Reproduce exactly the entries from the "Viewport: 394px width, 193px height." line to the end. Skip all pictures.

═══ Material provided ═══

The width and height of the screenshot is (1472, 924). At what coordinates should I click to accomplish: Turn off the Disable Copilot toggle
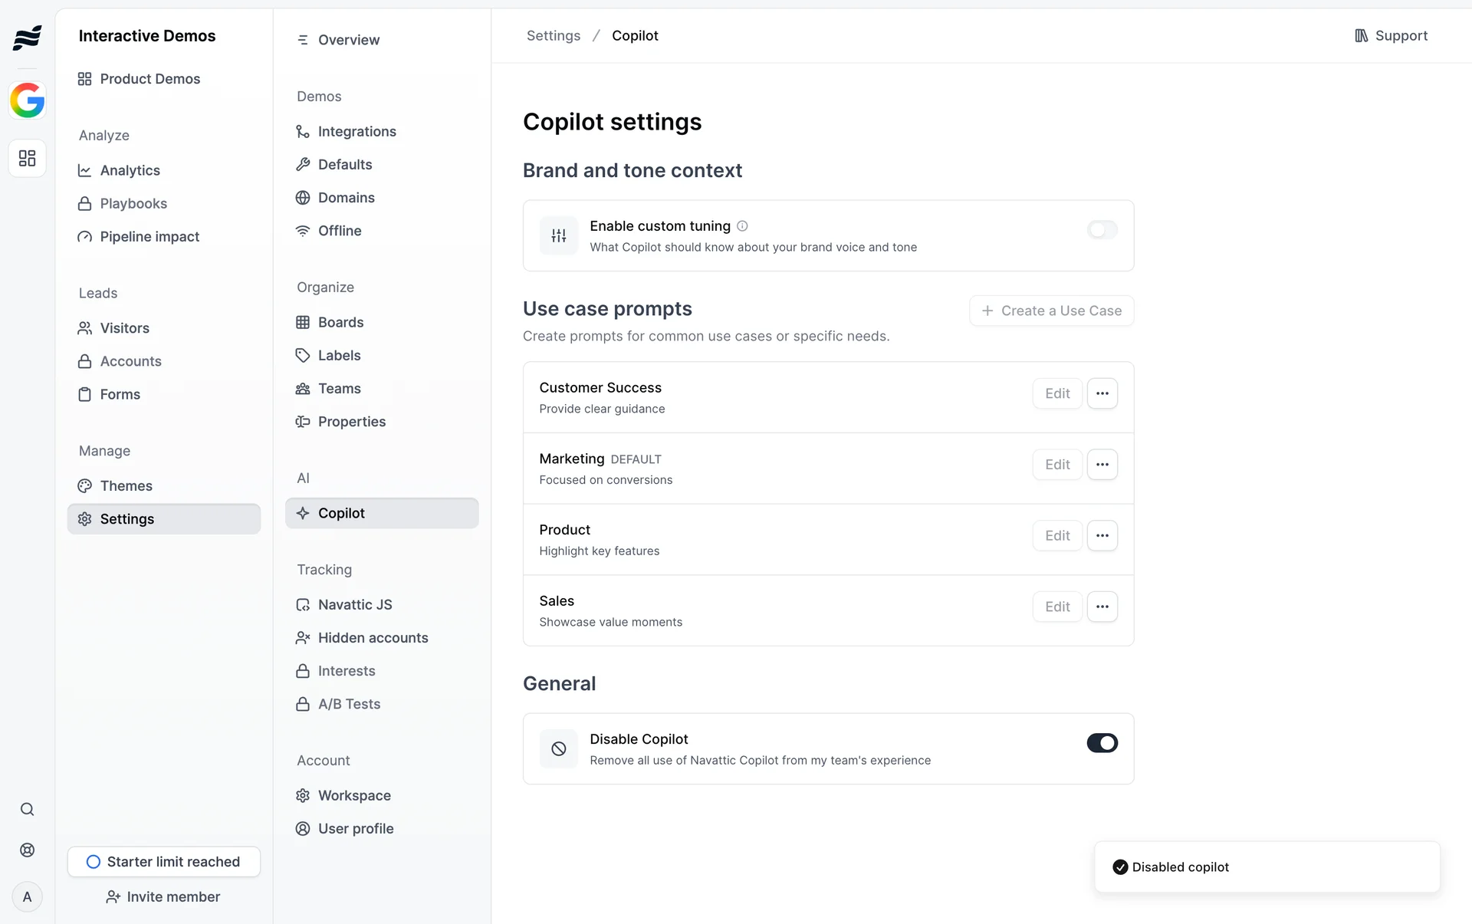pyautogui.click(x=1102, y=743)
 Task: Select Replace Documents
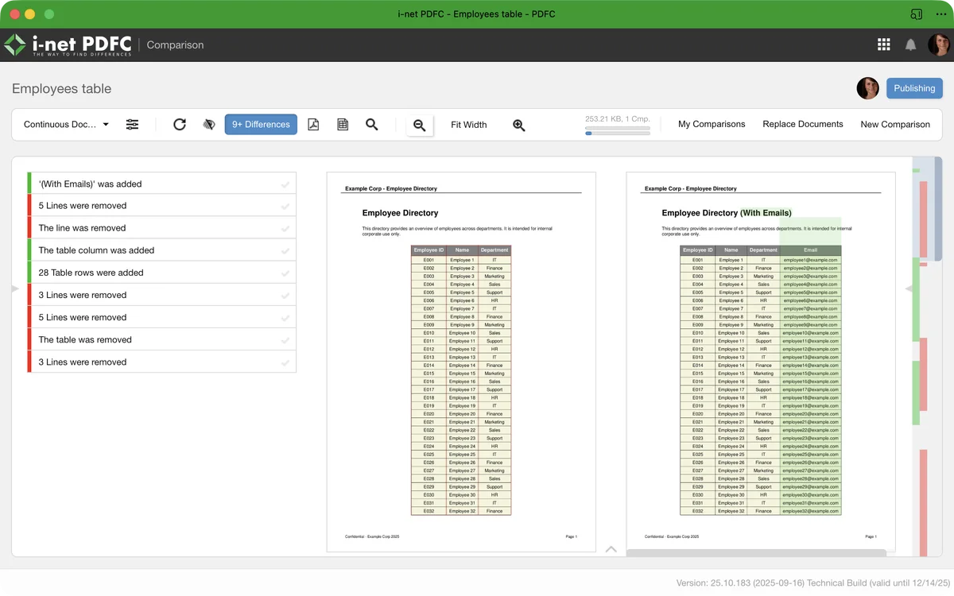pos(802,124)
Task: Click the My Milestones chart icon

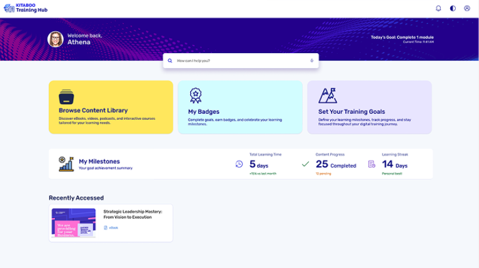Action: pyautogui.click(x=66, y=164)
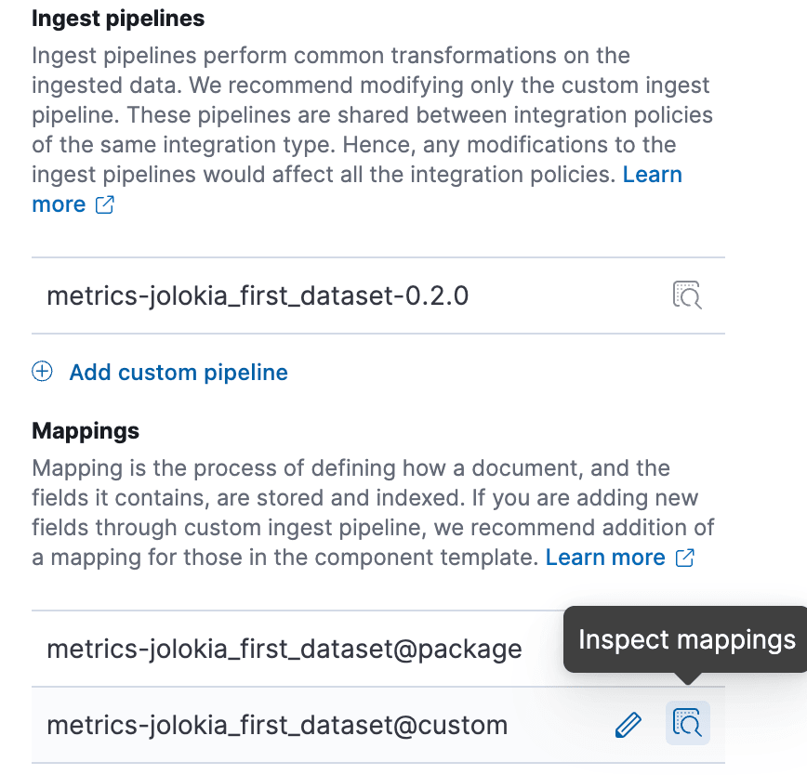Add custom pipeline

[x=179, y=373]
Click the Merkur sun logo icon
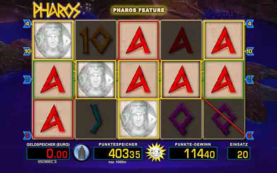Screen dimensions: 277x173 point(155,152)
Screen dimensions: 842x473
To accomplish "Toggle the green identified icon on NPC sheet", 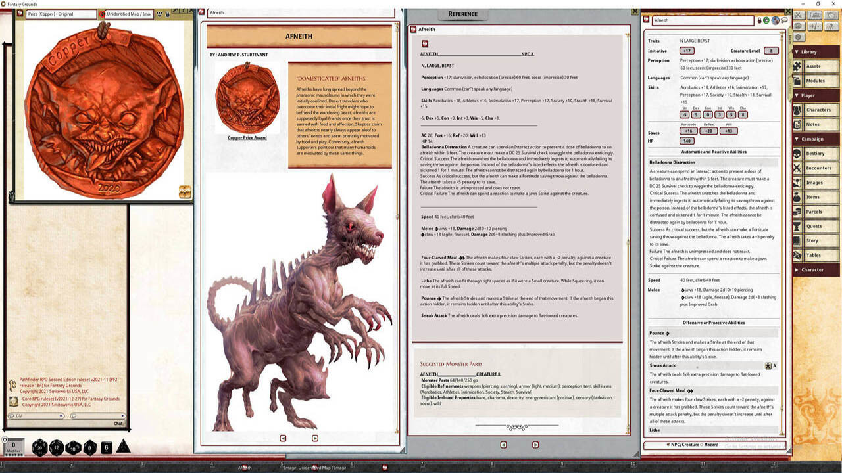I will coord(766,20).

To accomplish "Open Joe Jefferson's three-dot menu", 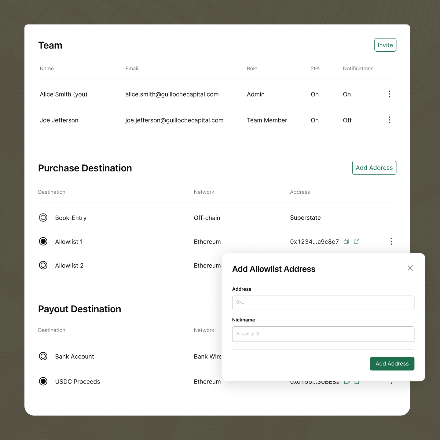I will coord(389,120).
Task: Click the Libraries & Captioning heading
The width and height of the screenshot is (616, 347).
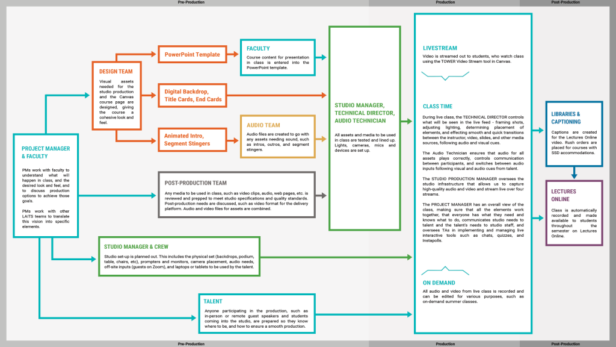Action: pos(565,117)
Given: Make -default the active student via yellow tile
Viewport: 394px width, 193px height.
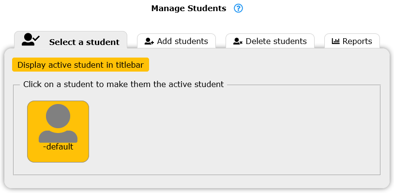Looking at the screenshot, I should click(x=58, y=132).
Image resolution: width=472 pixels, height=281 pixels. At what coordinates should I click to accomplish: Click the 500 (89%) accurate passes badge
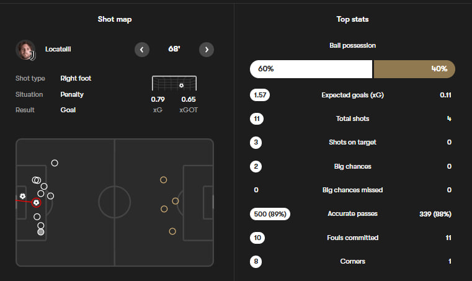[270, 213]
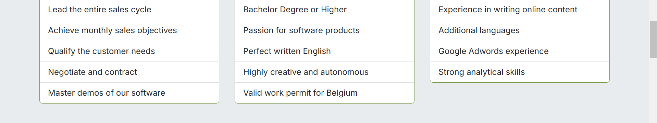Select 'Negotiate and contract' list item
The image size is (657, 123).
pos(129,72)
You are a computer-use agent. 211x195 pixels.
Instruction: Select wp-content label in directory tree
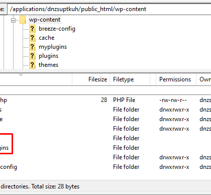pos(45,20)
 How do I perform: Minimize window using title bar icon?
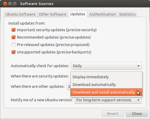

═══

(Solution to the problem):
Viewport: 394px width, 193px height.
Looking at the screenshot, I should click(x=58, y=132).
Image resolution: width=472 pixels, height=281 pixels. At what coordinates should I click to accomplish: Click the 500 (89%) accurate passes badge
[270, 213]
Select 'Negotiate and contract' list item
The image size is (657, 123).
pos(129,72)
You are a computer-use agent. 211x195 pixels.
Instruction: Select wp-content label in directory tree
pos(45,20)
 How do I perform: Minimize window using title bar icon?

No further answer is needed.